*PROBLEM REQUIREMENTS:*
A word-for-word copy of the records that follow is needed, with every picture omitted.
INFORMATION START
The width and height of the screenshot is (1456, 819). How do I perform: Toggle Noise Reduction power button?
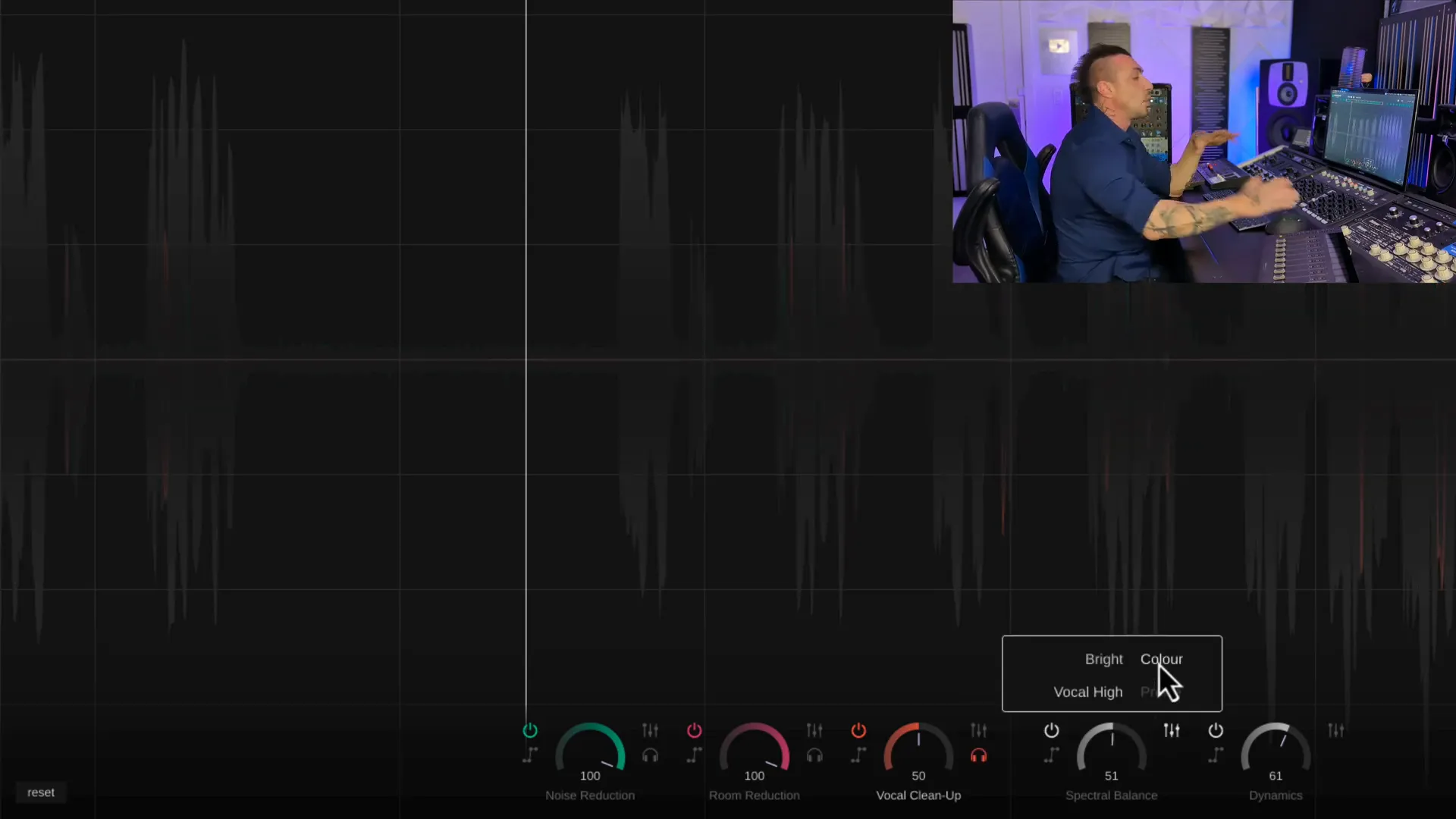click(x=530, y=730)
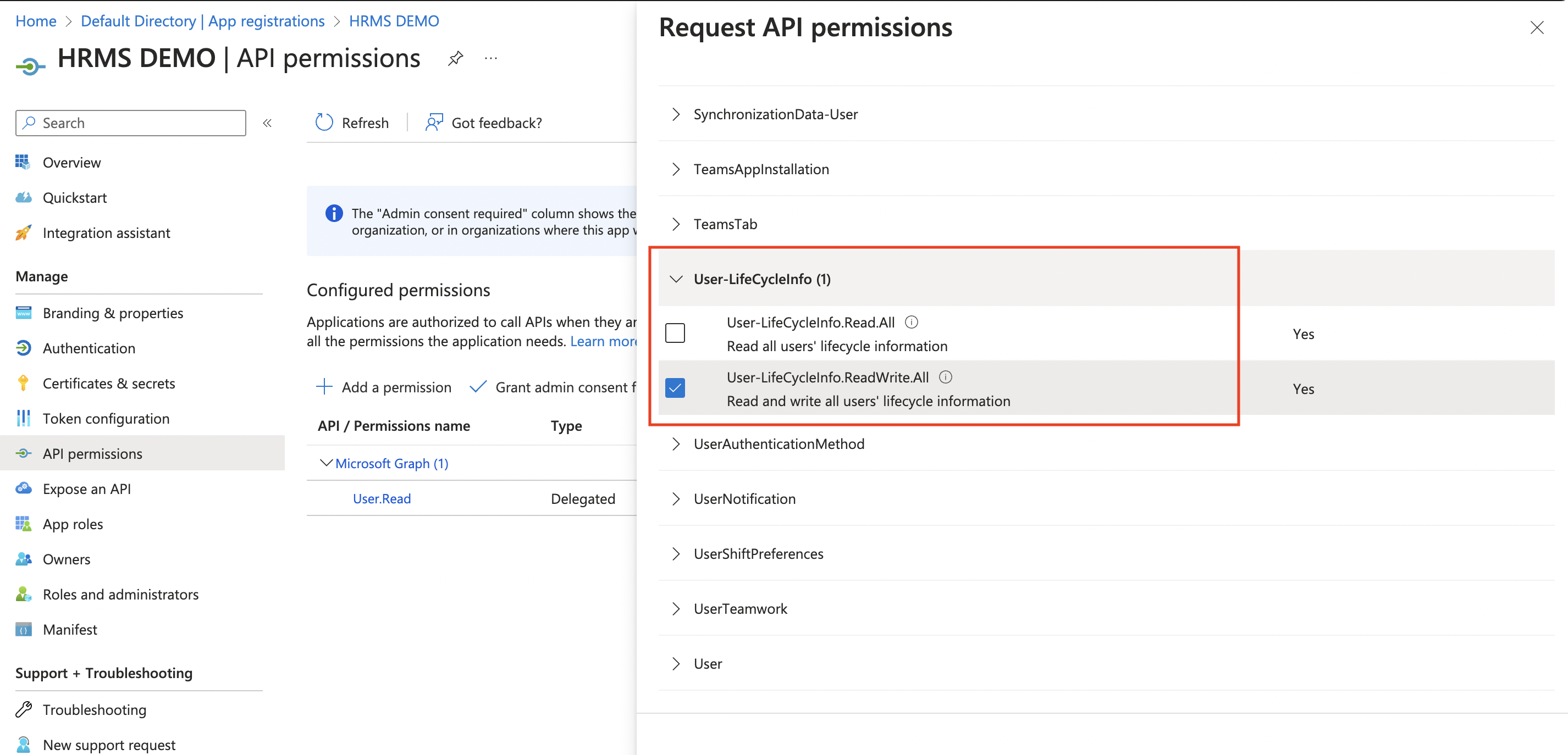Check the User-LifeCycleInfo.Read.All checkbox
This screenshot has height=755, width=1568.
675,333
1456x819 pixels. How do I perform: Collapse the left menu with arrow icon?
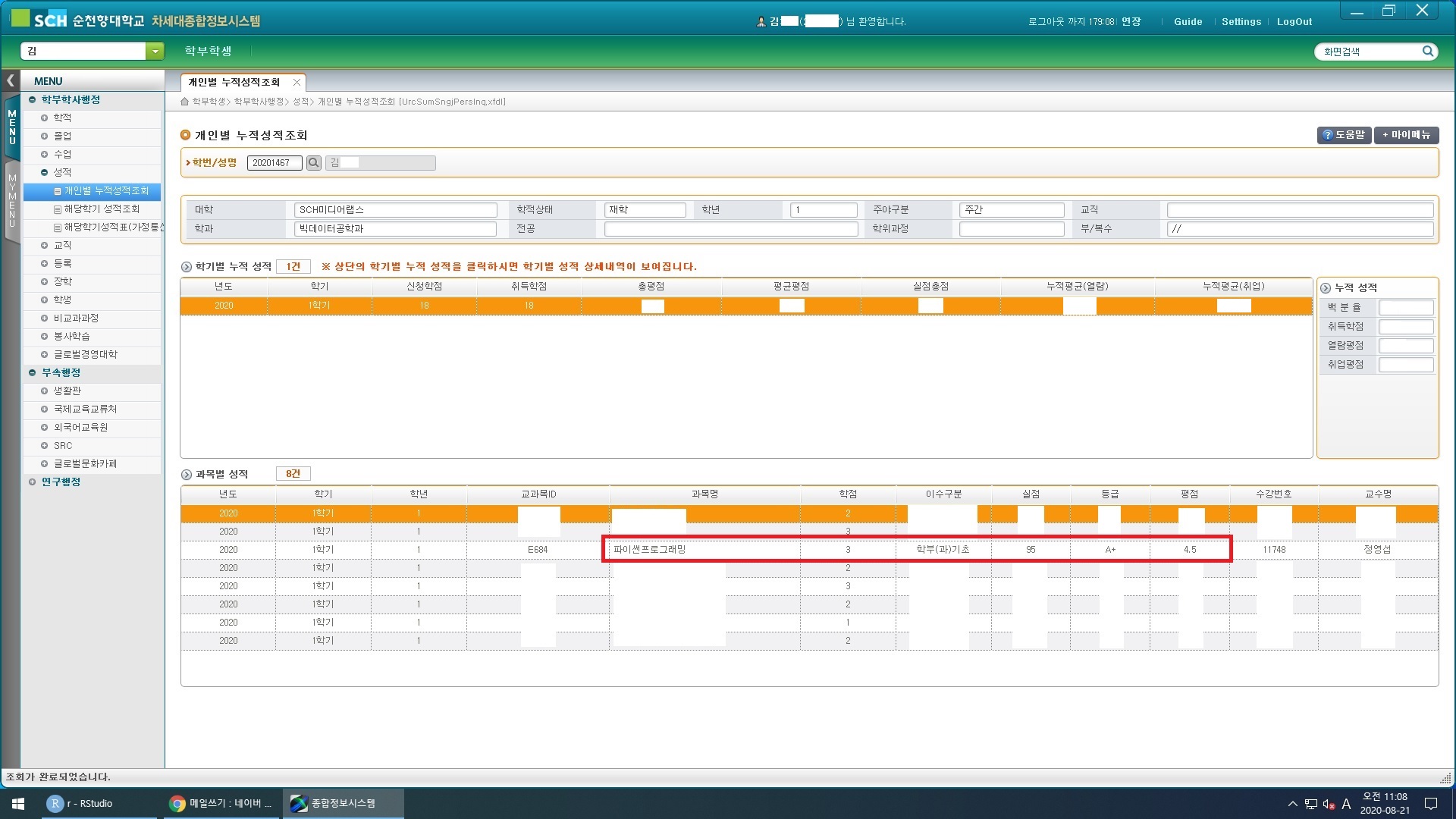coord(11,80)
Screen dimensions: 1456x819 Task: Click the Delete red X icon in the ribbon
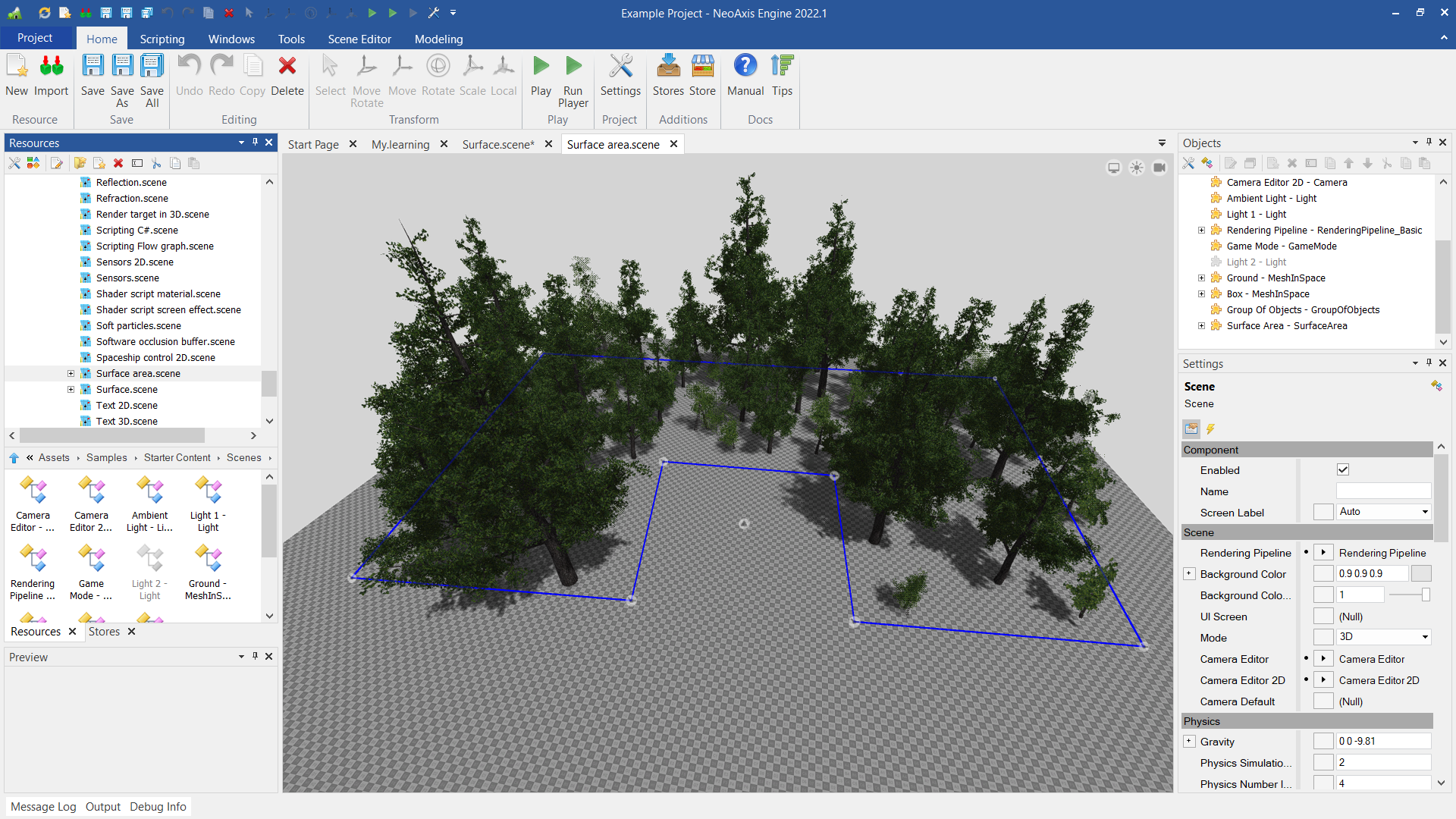pos(287,67)
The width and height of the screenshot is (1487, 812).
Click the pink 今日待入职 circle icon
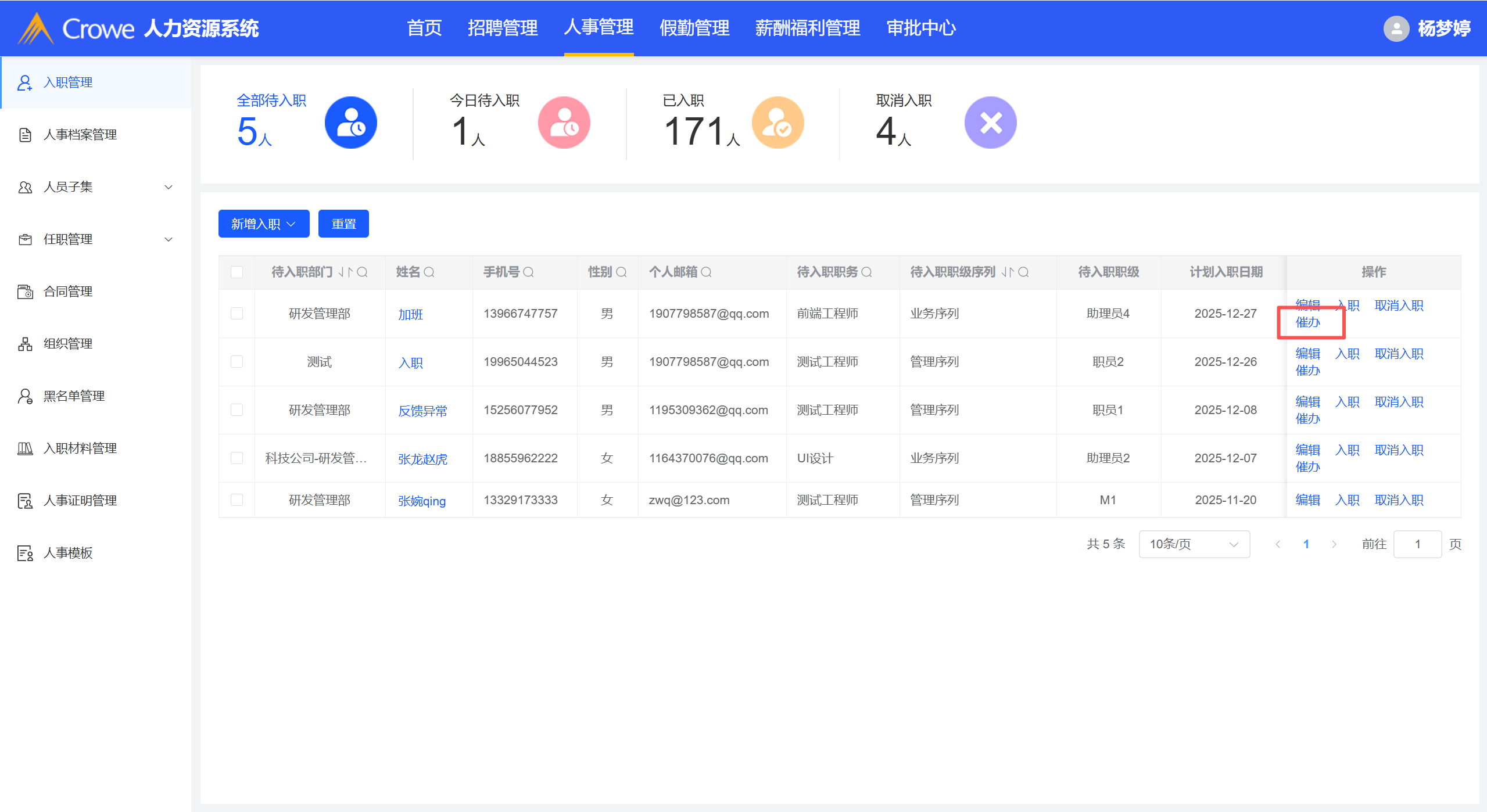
INFORMATION END
*ANSWER BELOW:*
The width and height of the screenshot is (1456, 819). How do I perform: Toggle Noise Reduction power button?
click(x=530, y=730)
Check the User-LifeCycleInfo.Read.All checkbox
This screenshot has height=755, width=1568.
675,333
1456x819 pixels. How do I perform: Collapse the left menu with arrow icon?
coord(11,80)
Screen dimensions: 1456x819 Task: Click the Delete red X icon in the ribbon
pos(287,67)
The width and height of the screenshot is (1487, 812).
Click the pink 今日待入职 circle icon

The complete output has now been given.